Uma salva de palmas acolheu as últimas palavras do orador, e todos os convivas se mostraram sensibilizados com a agradabilíssima surpresa.
O Dr. Morsing, expressando a Ladislau os votos que fazia para que fosse um cidadão útil à sociedade, entregou-lhe a carta de redenção, a qual mais tarde foi assinada por todos os engenheiros." (⁵)
5. Para concluir, voltemos no tempo à Roma Antiga. De acordo com Suetônio (⁶), no ano 37 a.C. Otávio, depois chamado César Augusto, libertou vinte mil escravos. Generosidade? Talvez não. A ideia é que trabalhassem como remadores em uma esquadra que acabara de construir.
(1) MORAES, Alexandre José de Mello. Crônica Geral do Brasil vol. 2. Rio de Janeiro: Garnier, 1886, p. 117.
(2) Cadeiras de arruar.
(3) MORAES, Alexandre José de Mello. Op. cit., p. 251.

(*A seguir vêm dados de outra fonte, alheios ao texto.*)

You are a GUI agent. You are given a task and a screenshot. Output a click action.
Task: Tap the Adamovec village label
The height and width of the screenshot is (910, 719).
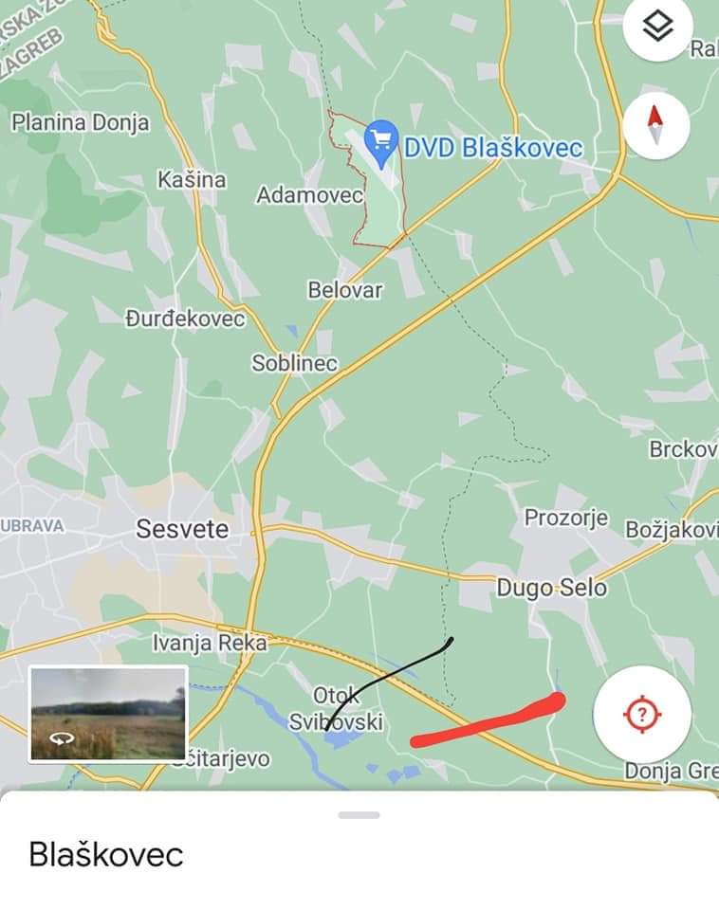[x=310, y=195]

(4) AGASSIZ, Jean Louis R. et AGASSIZ, Elizabeth Cary. Viagem ao Brasil 1865 - 1866. Brasília: Senado Federal, 2000, p. 145.
(5) ______ Itinerário e Trabalhos da Comissão de Estudos da Estrada de Ferro do Madeira e Mamoré. Rio de Janeiro: Soares e Niemeyer, 1885, 40.
(6) De vita Caesarum, Livro II.
Gostaria muito de saber como é que se sentiam os generosos senhores desses gestos de libertação. Será que sentiam a consciência apaziguada? Seria um mero exercício de contabilidade de boas ações para ganharem o céu?
ResponderExcluirGostei muito das circunstâncias nº 3. Grande lição.
Abraço, espero que esteja tudo bem por aí, neste isolamento que se prolonga
Ruthia
Os quatro primeiros casos são todos do Século XIX, e influenciados, portanto, por um "clima" abolicionista, que gradualmente ganhava corpo. É claro que, neste caso, alforriar escravos contribuía para melhorar a imagem pública, principalmente dos envolvidos na política ou que tinham alguma pretensão nesse sentido.
ResponderExcluirQuanto ao isolamento social, é preciso ter paciência com ele. Que mais se pode fazer? Hoje li notícias sobre um coquetel antiviral que parece bastante promissor. Acho que o mundo todo está precisando de boas notícias, não é?